▸ **SOURCE EXTRACT**:

%%

‘Safari’ :- An expedition to observe or hunt animals in their natural habitat.
Like the word, the decision of the Apex Court in the matter of Chief Commissioner of Central Tax & Ors., Vs. M/s. Safari Retreats Private Limited., & Ors [2024 INSC 756] had sent everyone on an expedition to understand the ratio of this decision.
Briefly put, the assessee was engaged in the construction of a mall for the purpose of letting out premises and had earned ITC on the construction expenses such as sand, steel, cement, air-conditioning plants etc., It was their contention that the ITC availed by them could be used to set-off their GST liability which would arise on the account of letting out the stores for renting in the mall. The view of the Revenue was that they could not utilize the said ITC for purpose of paying the GST liability arising out of rental due to the exception carved out in Section 17 (5) (d). Aggrieved assessee preferred a Writ Petition before the Hon’ble High Court of Orissa which read down the provision on the grounds that the assessee is entitled to avail ITC for the GST paid on construction of the mall if they must pay GST on letting out the stores for renting or otherwise, it would frustrate the very object of the Act.

%%

▸ **DIRECTION 1**:
Switch "panel" to "taskbar" in the listing, beginning at the line that has "Screen dimensions: 765x495" and stopping after the last line of the listing, with everything else unchanged and the pictures left out.

▸ **SUPPLIED DATA**:
%%

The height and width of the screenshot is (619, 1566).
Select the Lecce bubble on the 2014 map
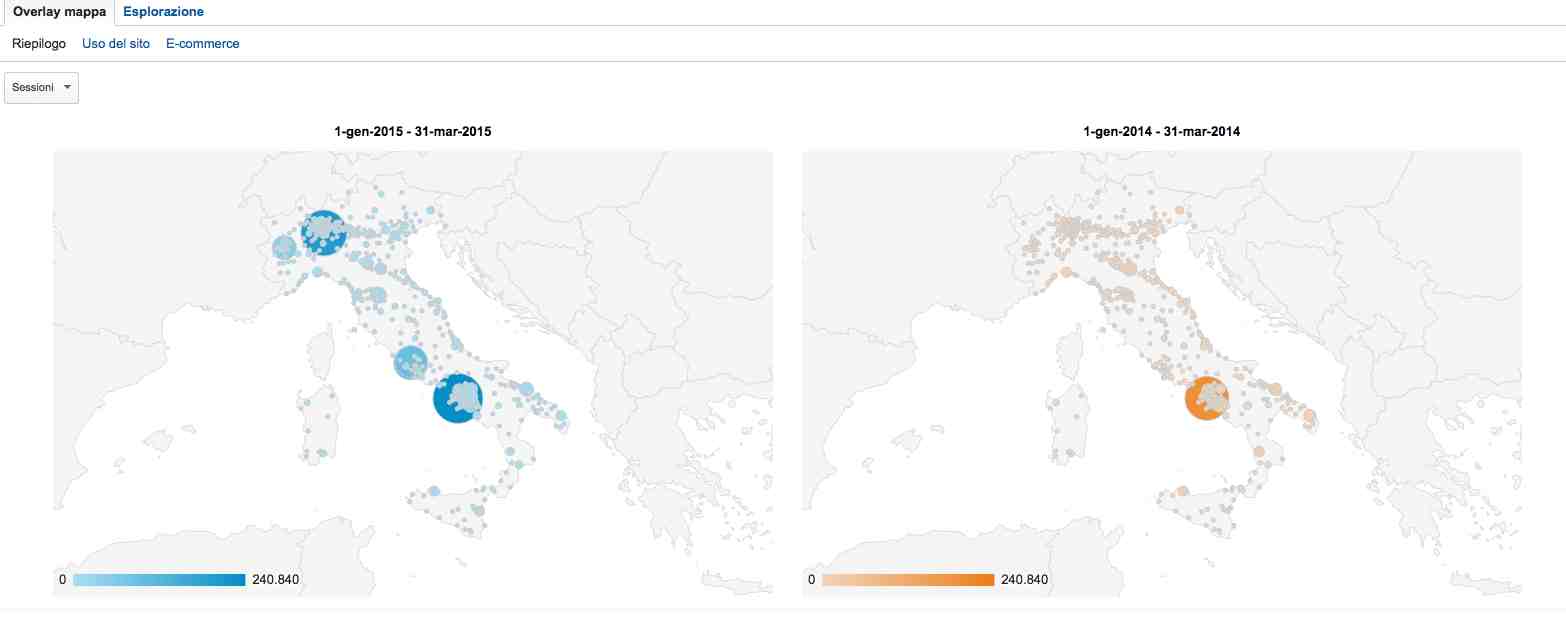click(1310, 417)
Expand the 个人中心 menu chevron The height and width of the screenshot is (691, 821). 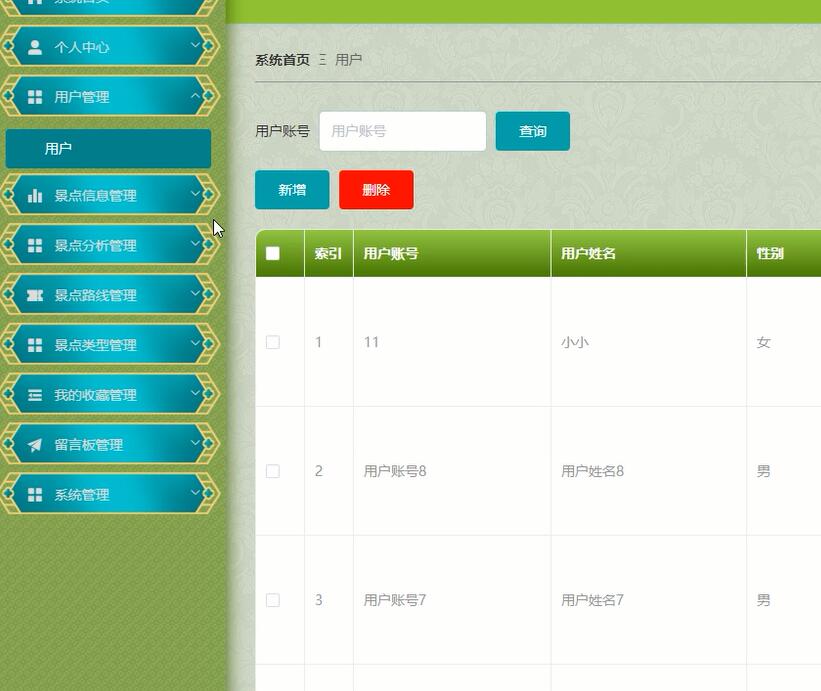(x=195, y=46)
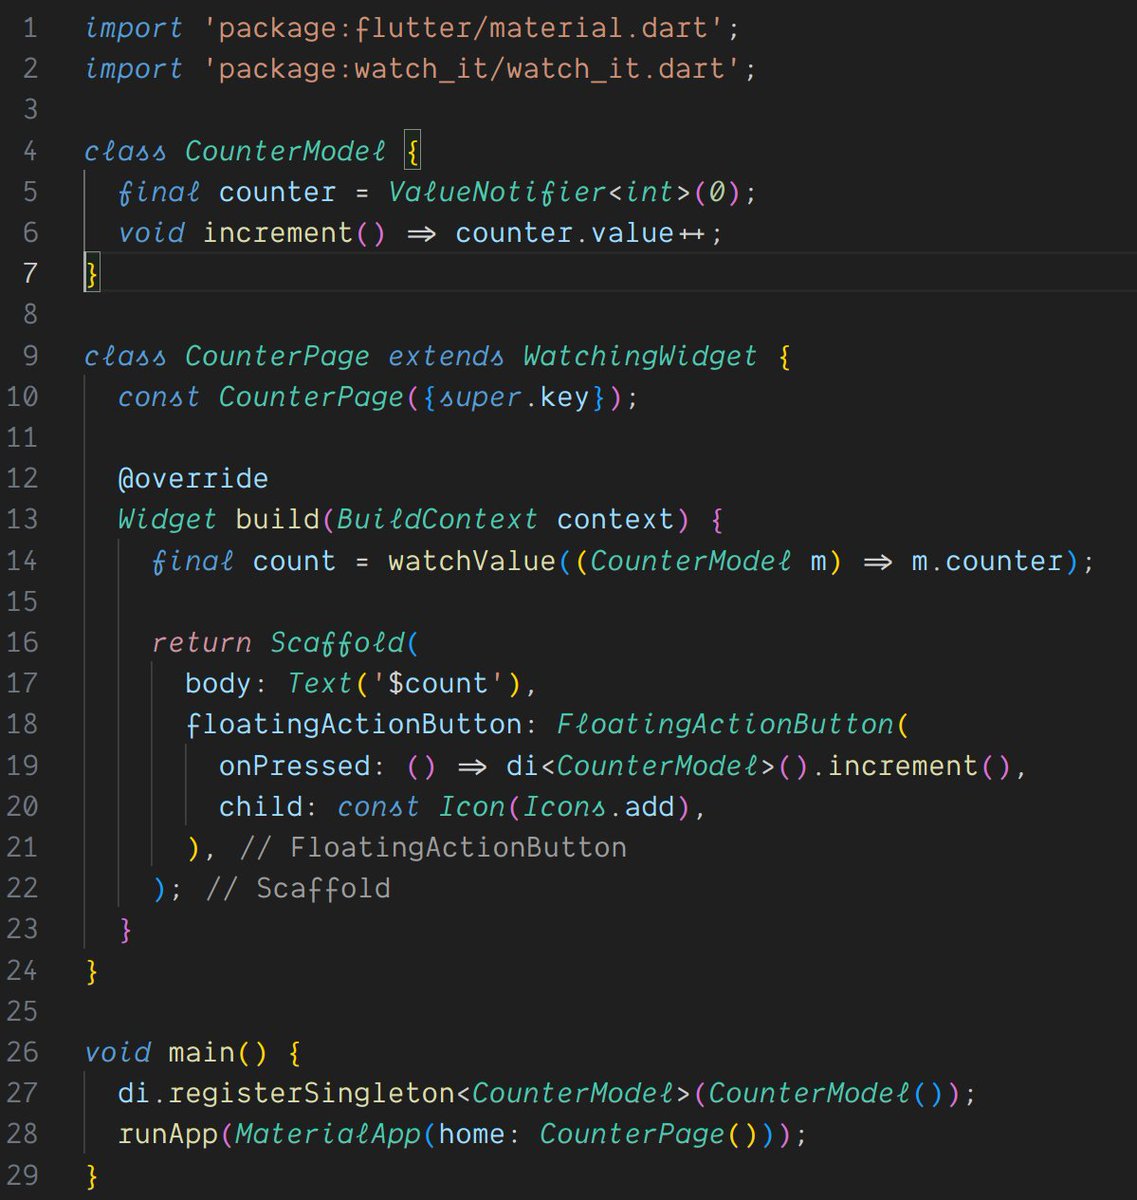Click the runApp call on line 28

point(170,1134)
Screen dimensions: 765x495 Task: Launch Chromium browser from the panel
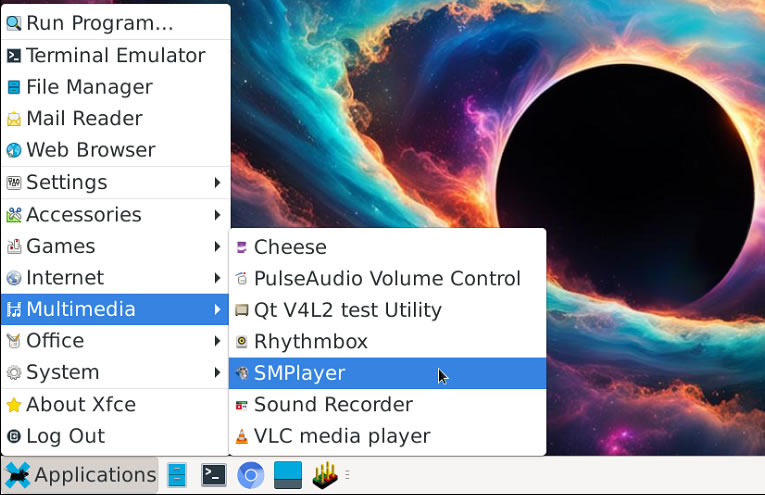coord(250,475)
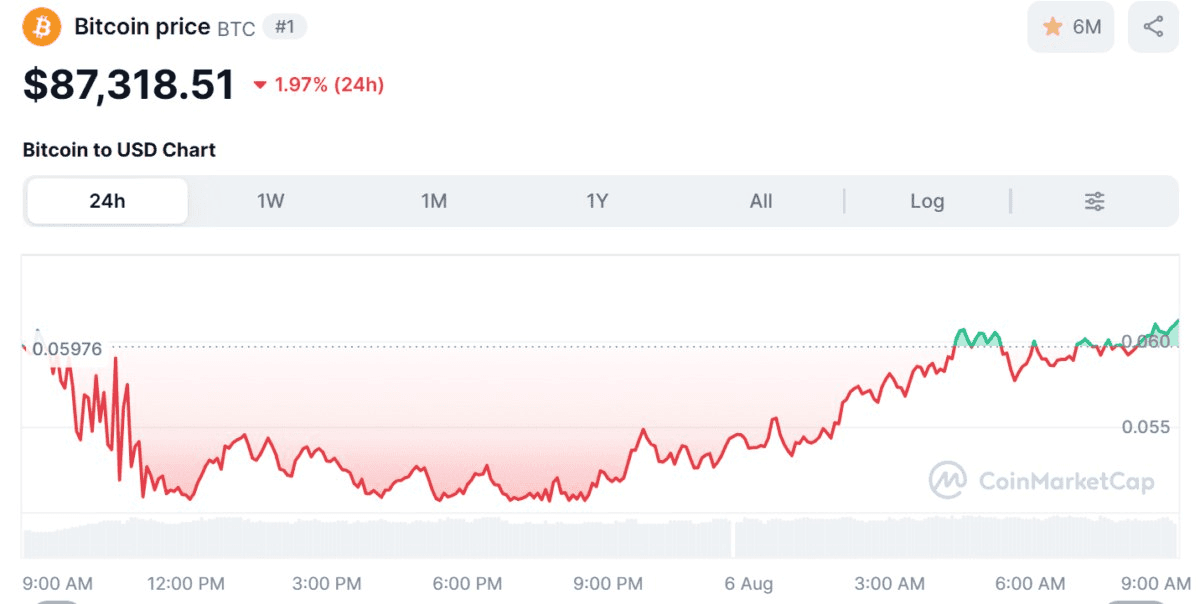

%%

▸ **DIRECTION 2**:
Please return the section of the Safari Retreats passage that begins at the words "Like the word, the" and stops after "of this decision.", copied word for word.

▸ **EXPECTED ANSWER 1**:
Screen dimensions: 765x495 Task: Launch Chromium browser from the taskbar
coord(250,475)

▸ **EXPECTED ANSWER 2**:
Like the word, the decision of the Apex Court in the matter of Chief Commissioner of Central Tax & Ors., Vs. M/s. Safari Retreats Private Limited., & Ors [2024 INSC 756] had sent everyone on an expedition to understand the ratio of this decision.